3.6 LINC00857 is transcriptionally regulated by mutant p53
As p53 mutation is one of the predisposing factors for the development of PC, we interestingly observed that the mutant p53 group expressed a higher level of LINC00857 than the wild-type p53 group in the TCGA database (Fig. 6A). Thus, we speculated that LINC00857 could be regulated by mutant p53. Panc-1 and MIA Paca-2, two p53 mutant cell lines, were convenient for further study. We knocked down and overexpressed mutant p53 in these two cell lines and verified the knockdown and overexpression efficiencies; the results showed that mutant p53 expression was successfully changed at the mRNA (Fig. 6B, C) and protein (Fig. 6D) levels. Indeed, depletion of mutant p53 significantly abolished LINC00857 expression (Fig. 6E). In contrast, the expression of LINC00857 was increased with mutant p53 overexpression (Fig. 6F). To confirm the possible binding site, we searched the JASPAR and PROMO databases. Sequence analysis showed that the LINC00857 promoter contains 5 putative binding sites for mutant p53 (Fig. 6G). Based on these binding sites, we designed 5 pairs of primers (P1-P5) and conducted ChIP–qPCR experiments, and the results revealed obvious enrichment of P1 and P5 but not P2-P4 by the anti-p53 antibody (Fig. 6H); this result was also confirmed by DNA gel electrophoresis in PC cells (Fig. 6I). Then, dual-luciferase reporter plasmids containing the wild-type (WT) or mutant (MUT) promoter sequence were designed and transfected into Panc-1 and MIA Paca-2 cells (Fig. 6J). The results showed that overexpression of mutant p53 significantly increased the luciferase activity in the WT2 group, while no obvious changes were observed in the MUT2, WT1 and MUT2 groups (Fig. 6K), which means that mutant p53 binding at LINC00857 promoter P4 promotes transcription. Therefore, these data strongly indicated that LINC00857 was transcriptionally regulated by mutant p53 in PC cells.

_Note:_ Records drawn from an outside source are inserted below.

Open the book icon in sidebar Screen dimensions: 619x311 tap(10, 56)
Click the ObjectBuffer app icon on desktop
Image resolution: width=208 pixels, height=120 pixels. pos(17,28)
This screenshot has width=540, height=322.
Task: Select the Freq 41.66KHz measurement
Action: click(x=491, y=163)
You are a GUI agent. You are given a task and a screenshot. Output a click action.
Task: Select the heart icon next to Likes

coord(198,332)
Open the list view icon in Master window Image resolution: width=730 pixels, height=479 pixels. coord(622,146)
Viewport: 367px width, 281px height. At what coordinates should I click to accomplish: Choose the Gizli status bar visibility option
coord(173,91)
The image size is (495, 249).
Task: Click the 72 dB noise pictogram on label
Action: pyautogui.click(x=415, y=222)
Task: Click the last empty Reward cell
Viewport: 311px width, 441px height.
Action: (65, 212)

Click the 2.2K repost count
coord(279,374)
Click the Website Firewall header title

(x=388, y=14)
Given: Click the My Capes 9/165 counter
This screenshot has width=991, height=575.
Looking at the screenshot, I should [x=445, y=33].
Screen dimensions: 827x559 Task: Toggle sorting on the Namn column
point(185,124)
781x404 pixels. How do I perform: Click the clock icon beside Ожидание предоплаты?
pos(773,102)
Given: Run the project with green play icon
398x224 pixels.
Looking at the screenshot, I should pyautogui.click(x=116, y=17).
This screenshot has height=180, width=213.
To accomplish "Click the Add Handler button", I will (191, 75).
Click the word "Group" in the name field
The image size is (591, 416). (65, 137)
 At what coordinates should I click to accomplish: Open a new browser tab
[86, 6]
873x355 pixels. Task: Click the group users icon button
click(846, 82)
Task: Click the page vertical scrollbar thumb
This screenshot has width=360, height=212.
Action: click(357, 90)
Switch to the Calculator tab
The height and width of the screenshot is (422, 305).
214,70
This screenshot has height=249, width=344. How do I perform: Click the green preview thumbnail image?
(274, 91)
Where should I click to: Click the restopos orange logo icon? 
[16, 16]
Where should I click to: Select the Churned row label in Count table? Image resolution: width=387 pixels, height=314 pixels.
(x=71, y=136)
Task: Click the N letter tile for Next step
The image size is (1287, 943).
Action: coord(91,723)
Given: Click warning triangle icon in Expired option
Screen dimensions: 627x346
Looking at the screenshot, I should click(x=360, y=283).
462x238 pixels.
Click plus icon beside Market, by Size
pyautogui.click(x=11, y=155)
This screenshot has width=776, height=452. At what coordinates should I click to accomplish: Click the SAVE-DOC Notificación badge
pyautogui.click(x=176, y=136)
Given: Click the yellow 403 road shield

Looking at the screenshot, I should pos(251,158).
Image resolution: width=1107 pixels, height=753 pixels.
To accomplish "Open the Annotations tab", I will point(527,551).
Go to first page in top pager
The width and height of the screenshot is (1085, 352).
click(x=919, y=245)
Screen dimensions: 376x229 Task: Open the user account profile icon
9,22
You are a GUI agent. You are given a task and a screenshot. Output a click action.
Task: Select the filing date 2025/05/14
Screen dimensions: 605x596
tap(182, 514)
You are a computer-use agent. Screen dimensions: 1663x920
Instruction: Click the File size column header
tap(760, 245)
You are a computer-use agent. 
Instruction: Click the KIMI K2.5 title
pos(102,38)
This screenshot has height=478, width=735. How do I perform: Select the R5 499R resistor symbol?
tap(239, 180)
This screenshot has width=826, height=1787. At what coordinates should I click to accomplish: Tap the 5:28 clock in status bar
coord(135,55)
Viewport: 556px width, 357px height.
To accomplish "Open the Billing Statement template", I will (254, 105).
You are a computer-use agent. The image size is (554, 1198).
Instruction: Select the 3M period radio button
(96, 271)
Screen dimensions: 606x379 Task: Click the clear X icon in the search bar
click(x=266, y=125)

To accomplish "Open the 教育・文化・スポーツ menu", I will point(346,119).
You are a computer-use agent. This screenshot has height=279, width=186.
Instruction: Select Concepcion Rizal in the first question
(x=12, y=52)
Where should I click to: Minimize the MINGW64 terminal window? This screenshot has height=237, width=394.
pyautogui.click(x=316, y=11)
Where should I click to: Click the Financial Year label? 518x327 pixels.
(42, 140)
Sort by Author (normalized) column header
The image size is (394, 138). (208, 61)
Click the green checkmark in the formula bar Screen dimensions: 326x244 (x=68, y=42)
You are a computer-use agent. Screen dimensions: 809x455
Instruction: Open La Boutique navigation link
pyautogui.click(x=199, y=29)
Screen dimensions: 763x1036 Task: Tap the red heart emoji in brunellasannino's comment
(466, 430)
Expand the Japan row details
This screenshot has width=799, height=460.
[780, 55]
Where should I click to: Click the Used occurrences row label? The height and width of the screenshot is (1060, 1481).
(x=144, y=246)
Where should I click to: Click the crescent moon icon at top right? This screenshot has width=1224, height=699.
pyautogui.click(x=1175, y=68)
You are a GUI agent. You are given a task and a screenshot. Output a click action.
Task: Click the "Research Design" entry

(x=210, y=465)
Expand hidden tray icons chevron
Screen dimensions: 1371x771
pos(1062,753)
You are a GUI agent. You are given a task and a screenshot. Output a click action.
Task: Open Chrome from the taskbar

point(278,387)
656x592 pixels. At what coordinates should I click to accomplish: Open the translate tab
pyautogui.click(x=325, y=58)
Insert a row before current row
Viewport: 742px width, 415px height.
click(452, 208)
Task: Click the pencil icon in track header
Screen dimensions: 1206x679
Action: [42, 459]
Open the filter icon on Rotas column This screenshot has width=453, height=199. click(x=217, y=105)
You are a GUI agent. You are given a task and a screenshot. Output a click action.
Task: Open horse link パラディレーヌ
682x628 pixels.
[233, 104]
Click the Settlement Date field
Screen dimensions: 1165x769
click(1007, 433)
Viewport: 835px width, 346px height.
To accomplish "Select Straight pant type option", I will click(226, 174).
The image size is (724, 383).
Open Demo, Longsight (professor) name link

3.7 Mutant p53-LINC00857-mediated metastasis of PC was inhibited by atorvastatin
Statins are among the most commonly used lipid-lowering drugs in clinical practice, and recent studies have reported that statins can degrade mutant p53. Here, we applied one of the commonly used drugs in the clinic, ATOR (Fig. 7A), to treat cells and observed its regulatory effect on mutant p53 and LINC00857. Using a CCK-8 assay, we evaluated the viability of Panc-1, MIAPaCa-2 and BxPC-3 pancreatic cancer cells treated with different doses of ATOR. ATOR significantly reduced the growth of pancreatic cancer cells in a dose-dependent manner, and its half-maximal inhibitory concentrations (IC50) in Panc-1 and MIA PaCa-2 cells were 43.04 µM and 27.63 µM, respectively (Fig. 7B, 7C). Then, ATOR was applied to PC cells, and we found that ATOR significantly downregulated the protein expression of mutant p53 and the mRNA expression of LINC00857 (Fig. 7D, 7E). Previous data suggested that LINC00857-FOXM1 can promote metastasis in PC. Therefore, we further verified whether ATOR can inhibit PC metastasis, and the results indicated that ATOR elevated the expression of E-cadherin and reduced the expression of N-cadherin/Vimentin (Fig. 7F), which seemed to influence the EMT behaviour of PC cells. Moreover, through Transwell assays, we found that ATOR suppressed the migration and invasion of Panc-1 cells in a dose-dependent manner (Fig. 7G, 7H), and a similar effect was confirmed by a Transwell assay in MIA Paca-2 cells (Fig. 7I, 7J). Taken together, our data suggested that ATOR could inhibit p53/LINC00857 axis mutation-mediated pancreatic cancer cell metastasis.